A hand isn’t manufactured, it is confectioned. The 47 workers at the family firm of Waeber HMS, in Fleurier, carefully fashion these precious blades of metal for 90 of the most prestigious watch brands, the likes of Ulysse Nardin, Corum and Chopard. And to transform a blueprint into hands that can be produced in large quantities is more art than science.
“This isn’t something you can train to do,” smiles Roger Waeber, founder of Waeber HMS and chairman of the board. “For every order that comes in, we have to devise a production process that will include operations performed by machine and others by hand. Because each case is different, we must use our imagination to come up with the most appropriate solution.”
The king of do-it-yourself
Whatever the job, a manufacturer of hands must be the MacGyver of the watchmaking world, beginning with the tools of their trade: while watch part suppliers routinely adapt their tools to their needs, in the case of hands manufacturers these transformations can account for up to half the machine’s total value. Which is why Waeber HMS has hired its own micro-mechanics, working year-round to develop new tools.
Above and beyond tools, the manufacturer’s talent is expressed in its ability to grant the customer’s wishes. This is a potentially arduous task, as many blueprints fail to take sufficient account of factors such as the weight of the hands. “Before thinking about how we will make a hand, we study its impact on the functioning of the watch. Sometimes its movements aren’t powerful enough and could become misaligned. The form of the hand can also pose a problem. Too thin, too long or disproportioned, sometimes we have to reinforce and rebalance the shape to ensure it won’t break,” explains operations manager Laurent Waeber, the founder’s son.

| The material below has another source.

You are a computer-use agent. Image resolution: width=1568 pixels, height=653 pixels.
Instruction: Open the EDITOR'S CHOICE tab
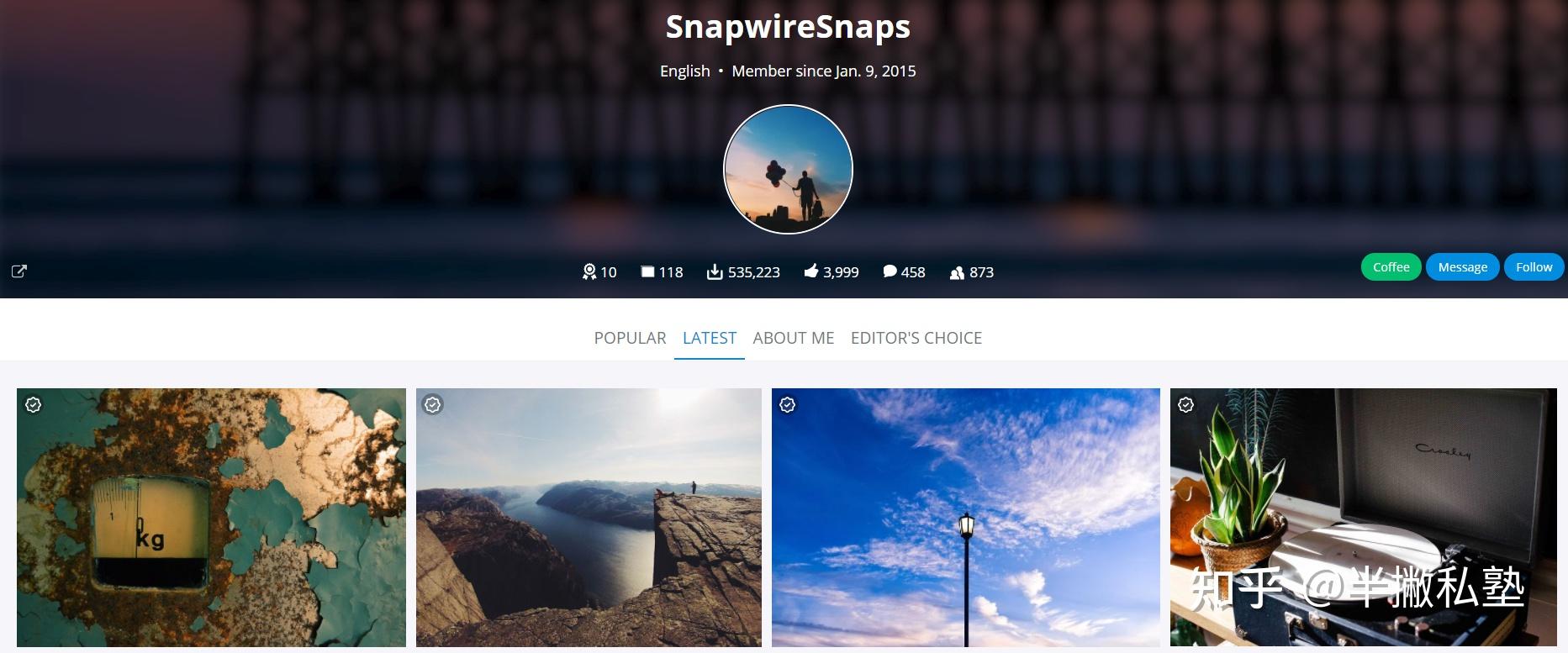[916, 338]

After this initial study, a second stage analyses the feasibility of the project. Then, and only then, will the R&D department draw up a production schedule.
From ribbon to card
Although Waeber HMS has experimented with titanium and aluminium for its hands, an avenue it continues to explore, most of its production is in steel or brass. The first stage is to stamp the basic shape of the hands from a strip of metal. For facetted brass hands, this ribbon will first have been bevelled by machine. For very complex forms, the hands are cut from a metal ingot using CNC machining, a far more costly and time-consuming technique. Next come a series of operations which, one after the other, will give the hand its final form, with regular washing and polishing in between to remove any impurities that might accumulate.
Because of its tiny size, the seconds hand is hand-mounted on a pipe which serves to fix it to the dial. All the hands are then primed and, for the steel ones, hardened by heat treatment. Some will be coloured by electroplating, hand-painted with a luminescent substance or simply polished to create various finishes. Last but not least, each hand is inspected then attached to a sheet of card, ready for delivery.
A new consortium
Only a handful of firms are active in this segment today, including Aiguilla, Fiedler, Estima and Universo. Asian factories aside, the main manufacturers are based in Switzerland and work almost exclusively at the high end of the market. A number of them recently joined together to form the Groupement des Fabricants Suisse d’Aiguilles pour l’Horlogerie. Their objective is to create new synergies, pool expertise and human capital, and held defend Swiss-Made.
The sector is, of course, caught up in the effervescence currently sweeping the watch market. In fact Waeber HMS has started work on its new factory four years ahead of schedule. On April 28th this year, the diggers got to work on a new building covering 2,000 sq m (compared with the current 650). The new factory will be operational as of August 2009.